Besides, with KNX being an information resource, it's not the type
entertainment that drooling dolts who bother to do ratings surveys
would be interested in.
I see, then that is why good all-news WTOP in DC is #1 in the entire
market.
Don't know nor care, can't receive them here.
But is disproves your theory, as do WBBM, WINS, WCBS, KCBS, etc., which rate
very high in each of their markets.
KNX just has no appeal in SD,
that's an uninformed and blatant lie
If it had appeal, it would have listeners. Heck, it does not even have SD
traffic unless said traffic affects LA drivers. And it has LA traffic every
10 minutes, which would be enormously un-interesting in SD.

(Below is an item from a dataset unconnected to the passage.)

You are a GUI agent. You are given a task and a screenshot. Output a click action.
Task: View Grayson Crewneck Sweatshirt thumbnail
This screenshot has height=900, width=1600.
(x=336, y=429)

and the signal in all except the extreme
coastal areas is not at the level that listeners require to actually use a
station.
I'm about seven miles inland in an inner-city neighborhood,
way east of I-5 and 'use' them whenever I want to, day or night.
The average listener, as proven, does not tolerate the signal levels you
find acceptable.
In any case, KNX or the local hip hop station are both sustained by
ratings
and the conversion of ratings into revenue, generally in very close
proportion to the ratings delivery. There is no other metric in larger
markets to judge radio by besides ratings, and each station exists based
on
generating ratings numbers.
The only 'metric' of any significance to this newsgroup is the ability
to be received, and KNX well qualifies in San Diego.
But it is not a San Diego station, does not try to appeal to San Diego, and
has a signal level there with 99.9% of listeners will not use.
That's reality.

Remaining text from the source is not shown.